In those busy first few days, I joined a Facebook group of almost 80,000 people looking for or giving wedding advice. I had so many questions: how did people prioritise their spending? Which traditions did they adapt or skip? Were there other examples of low-key weddings in a park? I read almost every post that reached my feed, trawled the comments sections and searched the group’s archive.

When my wedding day was over, I no longer needed the group. I’d never posted or commented and I didn’t plan on starting now I’d “graduated” (their parlance for those who’ve pulled off the event). But I stayed anyway, because I am nosy and I love the community.

One woman writes that she is struggling to fill the seats at her wedding. She wants more friends in attendance, real or pretend. The comments section floods: people offer to throw her a hen weekend and to travel from interstate for the big day. Those who live close suggest catching up for a coffee with the goal of striking up a real friendship. And one commenter admits that looking at her own wedding photographs now makes her sad because of how few friends she has.

Every day in this group, people – mostly women – across Australia ask and answer big questions like that among themselves. Posts span from silly and surface-level to vulnerable and heartbreaking.

A 21-year-old about to marry the father of her children asks whether her hesitations constitute cold feet or something bigger. Another woman in another post shares that she and her fiance have decided not to get married and wonders whether the relationship can be resuscitated once the pressure of a wedding is removed.

The responses to both posts are gentle and generous; some suggest counselling, others ways to reconnect. A few share words of warning about the weddings they went through with, against their gut feelings, urging these women not to do the same.

I have seen threads with women offering up their preloved dresses to brides who’ve realised theirs isn’t right; asking for advice upon finding out they’re pregnant; wondering how to navigate hurt feelings around elopements; honour a loved one who has died or respond when someone receives a challenging health diagnosis.

There are many questions about money, from how to pay (“Savings? Loan? Credit card?”) to shaving down the cost.

Renee Apap, married last June, joined the group for just that reason: “To help keep costs down, and work out where and if I was getting ripped off.” She is still a member now.

Kerry Graham told me she used the group to find “support with body positivity”, including suggestions for dresses and beauty services “without judgment”. Now married, she has remained in the group “as I love seeing people’s weddings come together” and enjoys suggesting budget-friendly ideas. “I feel good to know you can help someone save costs, even if a little.”

Jessica Barker originally came for the savings, saying: “I’ve been broke since planning the wedding, so being able to save here and there was a true blessing.”

But more than that, Barker was looking for a community, because “my mum has passed away, and … [I] didn’t really have the best idea how to plan myself.”

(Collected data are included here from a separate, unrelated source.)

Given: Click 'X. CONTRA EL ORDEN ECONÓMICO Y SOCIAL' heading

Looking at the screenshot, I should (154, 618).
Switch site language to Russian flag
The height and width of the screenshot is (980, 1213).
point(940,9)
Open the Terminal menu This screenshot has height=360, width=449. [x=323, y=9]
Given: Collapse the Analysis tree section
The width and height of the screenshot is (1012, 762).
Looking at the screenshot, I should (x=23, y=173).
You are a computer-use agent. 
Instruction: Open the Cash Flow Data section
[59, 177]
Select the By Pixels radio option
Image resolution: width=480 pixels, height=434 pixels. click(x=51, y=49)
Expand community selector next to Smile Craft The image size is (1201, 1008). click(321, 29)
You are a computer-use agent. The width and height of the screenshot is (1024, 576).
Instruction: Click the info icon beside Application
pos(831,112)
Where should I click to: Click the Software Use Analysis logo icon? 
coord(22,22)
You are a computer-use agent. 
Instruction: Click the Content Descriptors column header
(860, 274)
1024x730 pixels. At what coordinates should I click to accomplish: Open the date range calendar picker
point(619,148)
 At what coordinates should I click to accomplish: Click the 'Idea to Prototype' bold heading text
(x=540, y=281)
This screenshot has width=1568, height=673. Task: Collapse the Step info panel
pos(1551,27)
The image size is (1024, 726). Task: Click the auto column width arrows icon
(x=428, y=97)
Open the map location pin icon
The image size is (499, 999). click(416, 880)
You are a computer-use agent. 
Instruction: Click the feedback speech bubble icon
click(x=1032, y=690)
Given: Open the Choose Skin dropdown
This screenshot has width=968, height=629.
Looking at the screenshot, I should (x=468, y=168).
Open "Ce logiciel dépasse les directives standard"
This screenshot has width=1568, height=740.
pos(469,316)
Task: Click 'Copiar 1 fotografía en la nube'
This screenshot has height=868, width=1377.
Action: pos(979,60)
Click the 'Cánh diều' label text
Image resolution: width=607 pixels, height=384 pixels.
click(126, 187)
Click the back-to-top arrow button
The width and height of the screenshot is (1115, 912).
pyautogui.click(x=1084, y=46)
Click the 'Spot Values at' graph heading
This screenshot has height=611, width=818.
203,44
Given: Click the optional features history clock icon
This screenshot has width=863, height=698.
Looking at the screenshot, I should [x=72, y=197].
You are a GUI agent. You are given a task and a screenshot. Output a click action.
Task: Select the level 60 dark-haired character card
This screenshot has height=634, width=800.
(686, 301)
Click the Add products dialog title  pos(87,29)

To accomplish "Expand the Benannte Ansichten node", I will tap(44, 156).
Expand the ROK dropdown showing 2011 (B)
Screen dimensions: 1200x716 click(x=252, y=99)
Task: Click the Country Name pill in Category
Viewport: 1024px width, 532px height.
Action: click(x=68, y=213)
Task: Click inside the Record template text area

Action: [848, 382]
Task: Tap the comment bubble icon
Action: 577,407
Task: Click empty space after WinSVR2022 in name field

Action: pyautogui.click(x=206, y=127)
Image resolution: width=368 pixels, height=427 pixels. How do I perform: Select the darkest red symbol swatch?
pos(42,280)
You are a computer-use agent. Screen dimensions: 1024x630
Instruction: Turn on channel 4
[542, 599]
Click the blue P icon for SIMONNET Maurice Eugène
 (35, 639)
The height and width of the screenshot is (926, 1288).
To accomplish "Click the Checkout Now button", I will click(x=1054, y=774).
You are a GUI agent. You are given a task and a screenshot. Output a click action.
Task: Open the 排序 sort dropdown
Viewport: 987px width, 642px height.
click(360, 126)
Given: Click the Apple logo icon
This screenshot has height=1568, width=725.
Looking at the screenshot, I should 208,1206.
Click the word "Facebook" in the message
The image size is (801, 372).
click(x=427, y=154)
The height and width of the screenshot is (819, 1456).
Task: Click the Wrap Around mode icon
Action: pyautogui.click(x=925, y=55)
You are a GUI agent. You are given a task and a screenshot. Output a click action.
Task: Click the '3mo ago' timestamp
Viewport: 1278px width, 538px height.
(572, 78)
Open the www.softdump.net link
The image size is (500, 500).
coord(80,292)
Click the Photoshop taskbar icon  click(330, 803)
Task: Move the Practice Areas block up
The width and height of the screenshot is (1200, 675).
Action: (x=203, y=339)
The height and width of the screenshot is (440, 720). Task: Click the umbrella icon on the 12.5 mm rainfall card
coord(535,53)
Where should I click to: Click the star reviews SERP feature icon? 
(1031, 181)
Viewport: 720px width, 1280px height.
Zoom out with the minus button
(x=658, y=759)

One bride posts wedding photos to the group after going ahead with her elopement just days after a miscarriage. At the time of writing, the post has 938 likes and dozens of comments expressing well wishes and condolences. One woman in the comments thread shares a similar story of her own, saying she understands the way a wedding after a period of loss acts as a light at the end of the tunnel.

There is tenderness and connection here. I’m not alone in feeling it or in sticking around. This is the power that safe digital spaces can hold.

For me this wedding-related Facebook group offers a daily dose of generosity and humanity; for others it could be a Discord server, Reddit thread, a fan account or a high school group chat. We might not contribute to their rhythms, but it can be enough just to exist in these online villages, to wander their streets and pause to eavesdrop.

Even if they’re no longer useful, we’re drawn back by our curiosity, nostalgia or plain old nosiness. When time spent online can so often make us feel worse about ourselves and the world, it makes a big difference to feel at home somewhere.

Or as Bronwyn Pearce, married in October, still a member of the wedding group, puts it: “Amongst all the … nonsense we see on socials, it’s nice to scroll through photos of people’s happiest moments.”